ASSIGNMENT
Upon reaching the line that contains "This screenshot has width=1568, height=623." in the records below, begin repeating every line exactly through the last one, skipping pictures.

:: SOURCE MATERIAL ::

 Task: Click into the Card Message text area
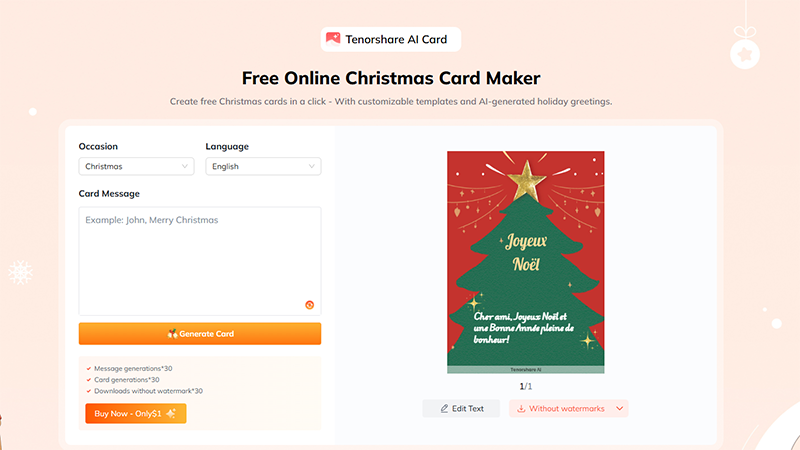(x=200, y=261)
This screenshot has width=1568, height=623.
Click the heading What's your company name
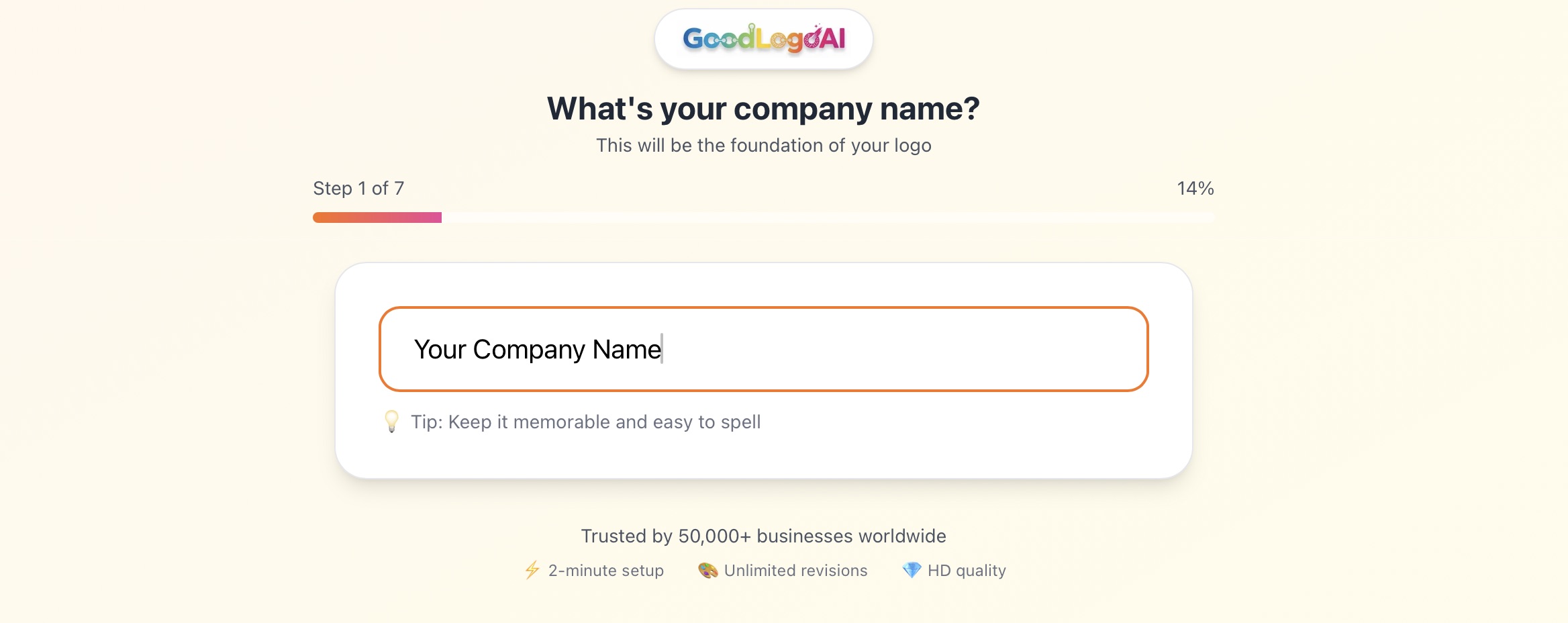tap(764, 106)
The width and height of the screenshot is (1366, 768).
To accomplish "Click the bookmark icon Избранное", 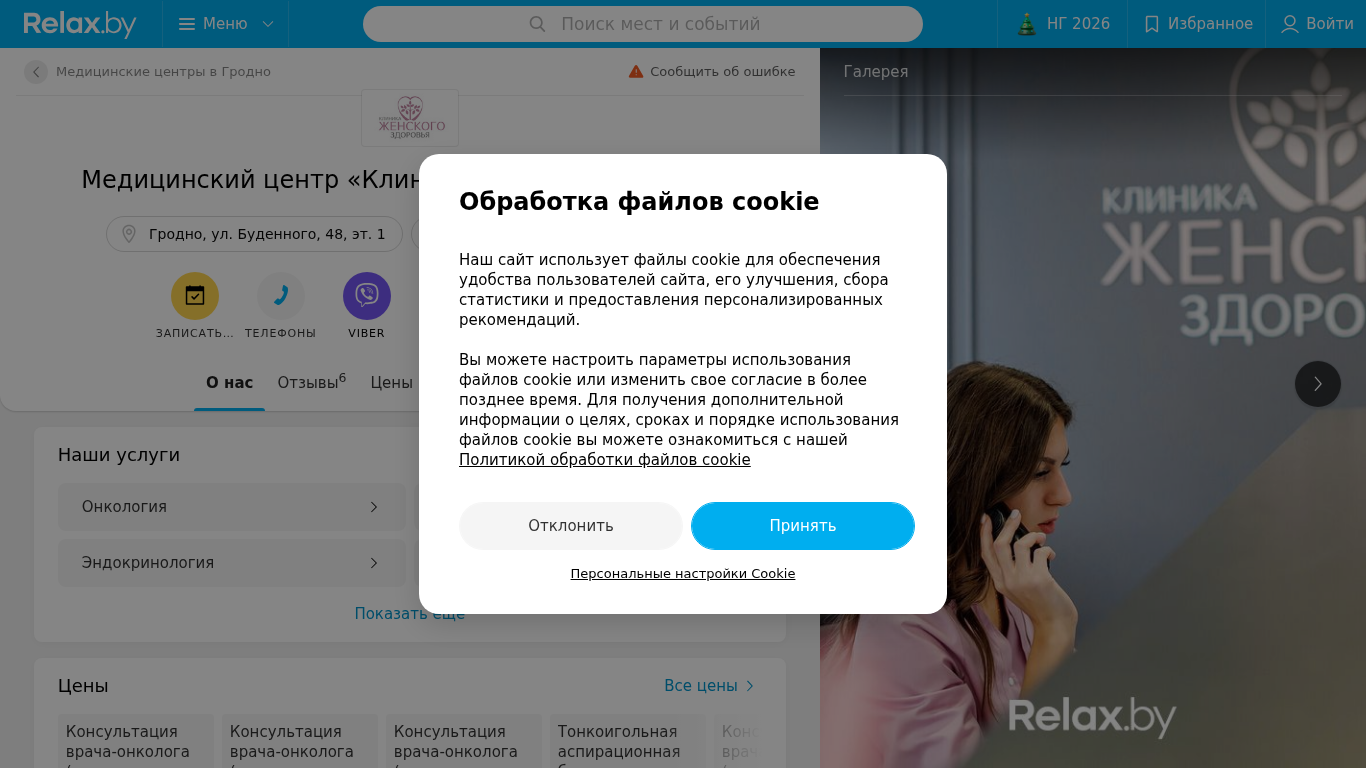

:::

RESULT OF THE TASK
This screenshot has width=1568, height=623.
Click the heading What's your company name
tap(764, 106)
The width and height of the screenshot is (1366, 768).
To accomplish "Click the bookmark icon Избранное", 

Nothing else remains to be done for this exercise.